Com as Descobertas, surgiu o primeiro grande confronto com as geografias longínquas, os povos misteriosos, os costumes estranhos, as faunas exóticas e as floras desmesuradas. Insuspeitadas sensações e secretas vivências que o próprio poder político aproveita e maneja com acerto, como quando Dom Manuel maravilha a Europa, mandando animais, nunca vistos, na sua célebre Embaixada ao Papa. O vivido provoca uma disponibilidade completamente i(nova)dora, onde se nega o ensinado ou aprendido nos livros, por estarem os olhos a descobrir, sem rodeios, o outro e o diferente: "E digam lá os sábios da Escritura que segredos são estes da Natura» !!! Navegantes, naturalistas, missionários, viajantes e feitores questionam manuais e autor(idad)es, com base no que vêem: «0 saber de experiência feito». Experiência, anote-se. Quase nunca ou raríssima experimentação. Quando voltam ao país de origem, os portugueses não tentam, ou se tentam desesperam, combater o poder instituído e o saber universitário, em prol da mudança. A Reforma Pombalina só virá muito tarde e a más horas (1772). Isso não significa que não passe por aqui, indiscutivelmente, o maior e mais surpreendente contributo ibérico, no sentido de criar condições necessárias à emergência das ciências modernas, por meio de gestos contra o saber livresco. Depois, outros começam a manifestar interesse pela obra cartesiana, mais pela Meta física do que pela Física: a evidência, sustentada por regras, serve para apoiar demonstrações dedutivas válidas; a dúvida metódica é vencida pela intuição clara e distinta, o e-video. Logo, é preciso saber distinguir e descriminar. Se essa manifestação significa um repúdio do aristotelismo, mundo sensual, quotidiano e de qualidades ocultas, não deixa de vir mesclada com muitos equívocos e hesitações, a tal ponto que continua a cohabitar com teses do pensamento adversário, mesmo sem dar conta das distâncias.
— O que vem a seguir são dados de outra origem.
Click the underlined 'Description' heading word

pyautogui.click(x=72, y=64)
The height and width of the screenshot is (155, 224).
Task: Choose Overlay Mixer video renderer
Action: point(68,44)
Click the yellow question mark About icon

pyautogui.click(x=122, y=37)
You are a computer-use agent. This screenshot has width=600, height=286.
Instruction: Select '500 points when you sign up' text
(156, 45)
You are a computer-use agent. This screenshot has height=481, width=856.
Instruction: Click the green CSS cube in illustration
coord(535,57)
Paralelamente, começam a aparecer prenúncios do desejo de nomear e ordenar através de quadros, visando uma realidade capaz de ser descrita, figurada e comparada. A urgência de encontrar nome adequado para os seres vivos, a necessidade de identificar as propriedades curativas dos medicamentos, o imperativo de perceber como é o mundo natural, quotidiano ou exótico, supõem um olhar atento e prevenido, ou seja, o ver. A situação é sentida como nova.

Alguns principiam a dar-se conta de quanto esta atitude exige mecanismos de mudança. Vão socorrer-se das assembleias académicas como espaços propícios a saberes norteados, não pela capacidade especulativa de cada um, como acontecia desde os Antigos, mas nas potencialidades da razão, como é próprio dos Modernos. Neste sentido, o «olhar orientado» vai distanciar-se do «simples olhar», pois passa a reunir categorias de representação do visível, onde o movimento opera segundo um pensamento propenso para a observação e dirigido para as «semio-logias». O que requer actividades imperativamente sistemáticas, encenadas por teatros anatómicos, precisando de bom equipamento. Não se suponha, porém, que esta intenção de disponibilidade equivale a qualquer tipo de observação tecnicamente controlada, mas mais a um simples contentar-se com uma atitude propensa ao olhar, contentar-se com o que se olha, já por si, uma novidade.